--- START INFORMATION GIVEN ---
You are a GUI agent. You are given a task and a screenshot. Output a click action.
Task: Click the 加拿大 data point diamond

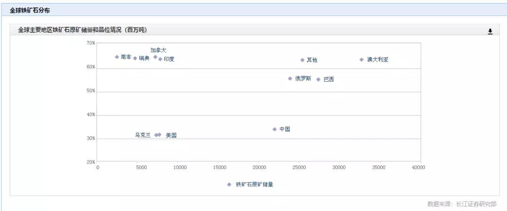(155, 57)
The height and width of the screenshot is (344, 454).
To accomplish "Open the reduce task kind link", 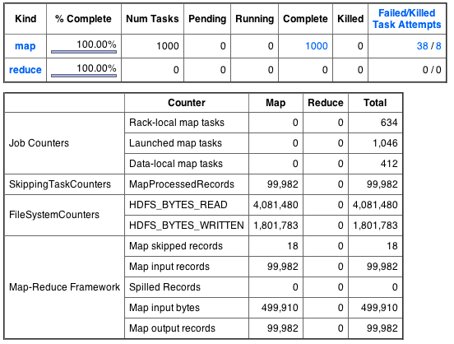I will click(25, 70).
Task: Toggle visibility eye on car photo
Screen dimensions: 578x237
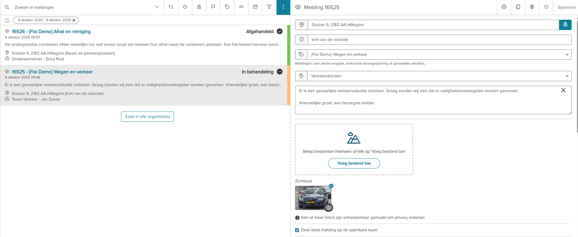Action: coord(329,208)
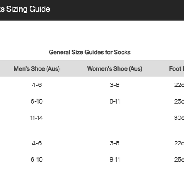Image resolution: width=184 pixels, height=184 pixels.
Task: Select first men's size 6-10 cell
Action: tap(37, 101)
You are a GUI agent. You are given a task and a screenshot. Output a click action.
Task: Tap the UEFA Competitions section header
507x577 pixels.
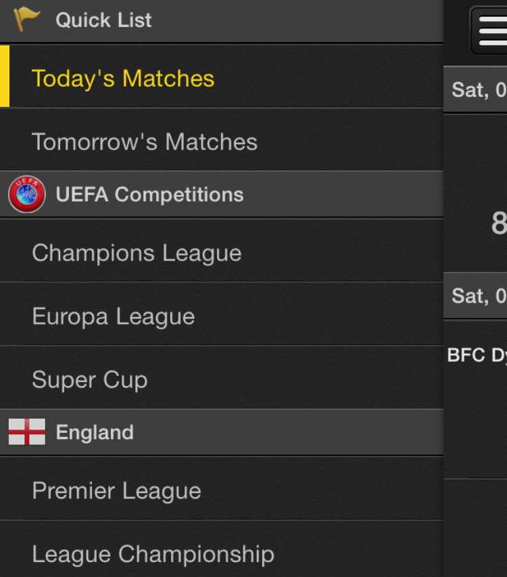coord(222,194)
--- END INFORMATION GIVEN ---
PROBLEM DETAILS:
Render the lines starting at the one containing "Task: Toggle visibility eye on car photo" and ending at the last line above as a Markdown table with the columns No. and Content. Skip blank lines, and leave the pictures out.

EXERCISE RESULT:
| No. | Content |
|---|---|
| 1 | Task: Toggle visibility eye on car photo |
| 2 | Screen dimensions: 578x237 |
| 3 | Action: coord(329,208) |
| 4 | Image resolution: width=184 pixels, height=184 pixels. |
| 5 | Task: Select first men's size 6-10 cell |
| 6 | Action: tap(37, 101) |
| 7 | You are a GUI agent. You are given a task and a screenshot. Output a click action. |
| 8 | Task: Tap the UEFA Competitions section header |
| 9 | 507x577 pixels. |
| 10 | coord(222,194) |